L’altra scena è quella in cui, poco dopo l’inizio della sua nuova vita occidentale, Volodya sviene davanti alla enorme scelta di marche di caffè nel reparto di un supermercato.

E penso che fin da quando scherzava, in Mork & Mindy, sul doppio significato della parola alien – perché gli sembrava assurdo considerare “alieno” qualcuno che veniva solo dalla Russia, mica da Ork (e del resto a lui, che alieno lo era davvero, nessuno gli credeva o gli chiedeva documenti) – la sua “poetica” (permettetemi, vi prego, di usare questa parola), è stata sempre la ricerca di un territorio comune, in cui tutto si può criticare e amare con la stessa viscerale passione. Niente è sacro, ma ci sono aspetti preziosi della nostra vita e della nostra anima che sono comuni a tutti. E non c’è mai stato alcun buonismo da “anima bella” nella sua spesso faticosissima ricerca di cose belle e gioiose, condotta di pari passo con la ricerca della verità “fino a scavare sotto le rocce”.
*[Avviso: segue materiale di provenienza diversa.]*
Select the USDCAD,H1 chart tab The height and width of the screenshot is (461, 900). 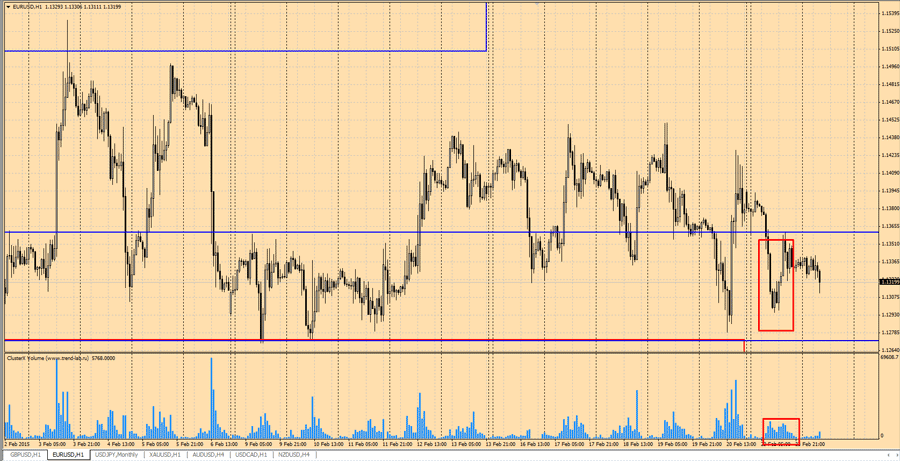(253, 455)
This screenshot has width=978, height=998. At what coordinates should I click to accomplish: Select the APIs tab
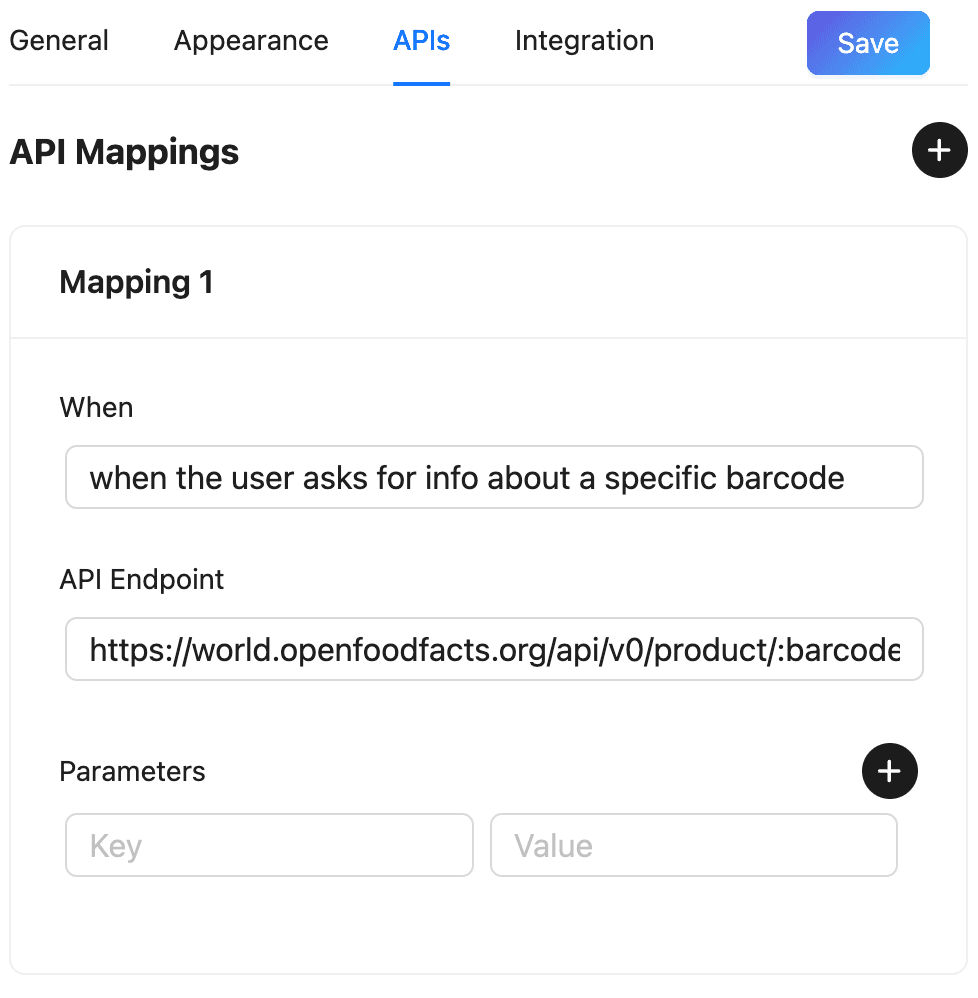coord(421,41)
Non so cosa avrebbe detto Robin oggi, mi manca più che mai quando annaspo tra ansia e sconforto, perché lui – e qui penso soprattutto al teatro – sempre con quella luce negli occhi da “capitano di vascello in un libro per bambini”, ci ha sempre dato una chiave per leggere la complessità e la crudeltà degli eventi (e le nostre paure), rendendoli non più semplici, ma più “avvicinabili”. E se una cosa so, in tutto questo casino, è che non voglio che la mia solidarietà con gli aggrediti diventi un essere “contro” (o anche “pro”, se è per questo) un intero popolo. Tantomeno poi contro una cultura, compresi magari scrittori nati duecento anni fa e invisi, anche allora, al potere (chissà, forse la Bicocca, nella sua scelta apparentemente scellerata di sospendere il corso su Dostoevskij, aveva previsto che questo gli avrebbe ridato una popolarità tale da attrarre un numero di persone molto maggiore! E infatti è tornata sui suoi passi rapidissimamente. Dite che non si era aspettata la reazione? Uhm…).
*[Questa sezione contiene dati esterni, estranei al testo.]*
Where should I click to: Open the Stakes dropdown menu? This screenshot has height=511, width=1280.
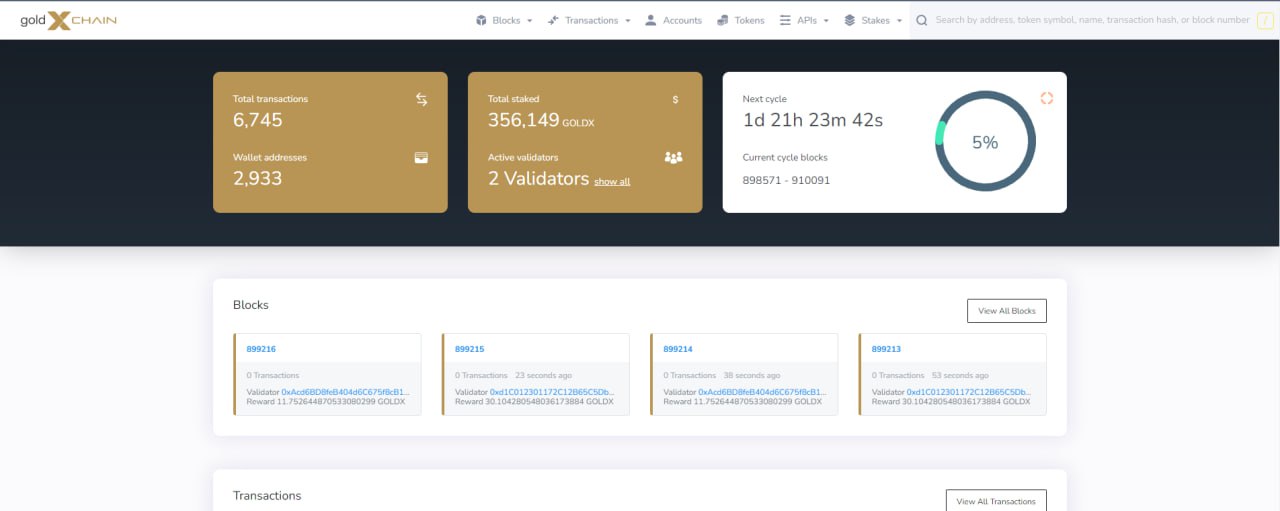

Io al nazionalismo non ci credo, non ci ho mai creduto, non ci crederò mai. Credo alle appartenenze, questo sì, ma sono appartenenze intime, di anime e affetti che non sono dettate solo dai luoghi, anzi, forse dai luoghi in minimissima parte. I luoghi, semmai, se li reinventano, li ridisegnano, ne fanno altro. E insomma, alla fine a me sembra giusto semplicemente amare chi ci pare, e forse anche odiare qualcuno, perché sì, succede. Ma pochi, pochissimi, rigorosamente scelti.

E guardatevi Mosca a New York, perché forse si può essere di parte senza perdere la tenerezza, che di nemici a prescindere io ne farei proprio volentieri a meno.

P.S., forse non c’era bisogno di dirlo, ma naturalmente, Volodya potrebbe essere tranquillamente ucraino; la sostanza non cambierebbe affatto.